**Requirement A:**
Copy the passage about Martha Washington starting at "There is evidence" and ending at "by the public.", changing "affection" to "devotion".
**Requirement B:**
Write what comes next in the passage about Martha Washington, picking up after its final sentence.

**Text block:**

☆ ☆ ☆ ☆ ☆

There is evidence of great mutual care and affection between the first president and his wife. She was conscientious about ensuring in every way she could the dignity of him as a symbol and that his reputation was never compromised. She also recognized the differentiation necessary between her own personal life and the way she was perceived by the public.

After he underwent the surgical removal of a possibly cancerous growth on his left leg in 1789. Martha Washington made arrangements to mitigate the pain of his painful post-surgical recovery, ensuring that the public streets near their home were cordoned off and straw was laid nearby to muffle sounds.

Post-Presidential Life:
Martha Washington was relieved when her husband's Administration ended and they retired to Mount Vernon. Nevertheless, her life after the presidency was not the idyllic private existence she had anticipated. Rather, hundreds of American citizens as well as visiting foreign dignitaries, such as France’s Marquis de Lafayette, came to visit the former President at Mount Vernon. All expected to be entertained, some even expected to be put up as overnight guests. The former First Lady was not known to have accompanied the former President across the Potomac River to the new federal city being built, even after it began functioning as the official U.S. capital city in 1800. The extent of her travel from Mount Vernon was only to the local city of Alexandria,Virginia.

 

Upon his death on December 14, 1799, the slaves owned by the Washingtons were promised their freedom upon Martha Washington's death. Making clear the tremendous personal sacrifice that the federal government asked of her in requesting that she permit the remains of the first president to be eventually interned at the U.S. Capitol Building, she wrote to President John Adams that she would acquiesce with her sense of public duty.

As a widow, she welcomed visits from President John Adams and her old friend Abigail Adams, whom she befriended when the latter was serving as the Vice President’s wife. She also courteously welcomed the formal calls from future Presidents and their wives, John Quincy Adams and Louisa Adams, and James Madison and Dolley Madison. One account does quote her as making a disparaging remark about Anti-Federalists, particularly aimed at Thomas Jefferson, whom many Federalists considered to have betrayed the friendship of George Washington.

☆ ☆ ☆ ☆ ☆

**Dataset excerpt:**

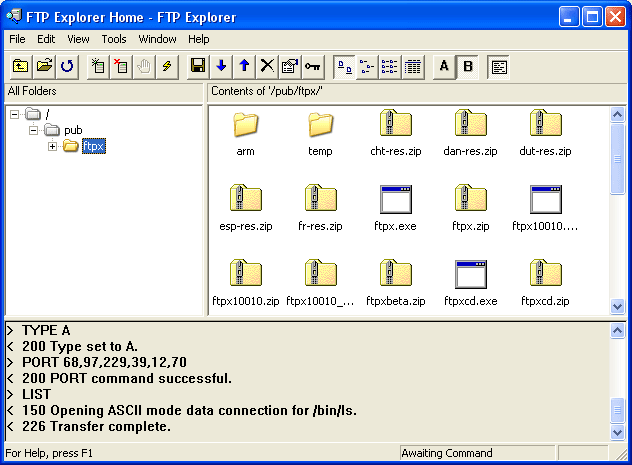
Task: Click the Refresh toolbar icon
Action: tap(67, 66)

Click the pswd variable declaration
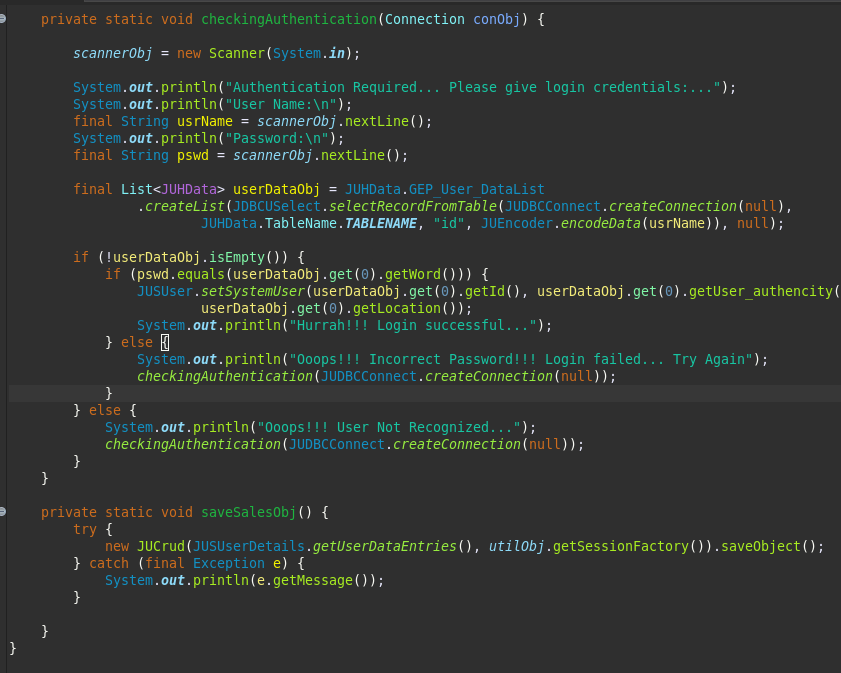click(192, 155)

☆ ☆ ☆ ☆ ☆

**Exercise output A:**
There is evidence of great mutual care and devotion between the first president and his wife. She was conscientious about ensuring in every way she could the dignity of him as a symbol and that his reputation was never compromised. She also recognized the differentiation necessary between her own personal life and the way she was perceived by the public.

**Exercise output B:**
Although she curtailed her life to Mount Vernon, once the new capital city was established in what was first called, "The Federal City," and then named for her late husband, Martha Washington welcomed political figures who came to pay their respects to her and visit what was then thought to be the temporary burial place of the late president. She expressed her loneliness for her late husband frequently and her desire to soon join him in death. Despite her own self-identity as an entirely private person, her death was considered a matter of national interest and her obituary was widely printed in regional newspapers.


Death:
Her home, Mount Vernon, Virginia
1802, May 22
70 years old

Burial:
Burial vault, Mt. Vernon, Virginia
 *Martha Washington was the first presidential widow to receive the free postage "franking" privilege from Congress when she was overwhelmed with the cost of responding to the large number of condolence letters she received upon the death of her husband.

 

As the first First Lady, Martha Washington was forever iconized in all forms of commemoration alongside the image of her husband. For many generations, framed pictures of both George and Martha Washington were hung in American classrooms, Martha Washington’s patience, steadiness, optimism and loyalty held up as ideal virtues. Among the numerous engravings and illustrations made to commemorate the life of George Washington, his wife was also almost always depicted alongside him. She was also the first historical woman figure to be depicted by the federal government on postage stamps and currency.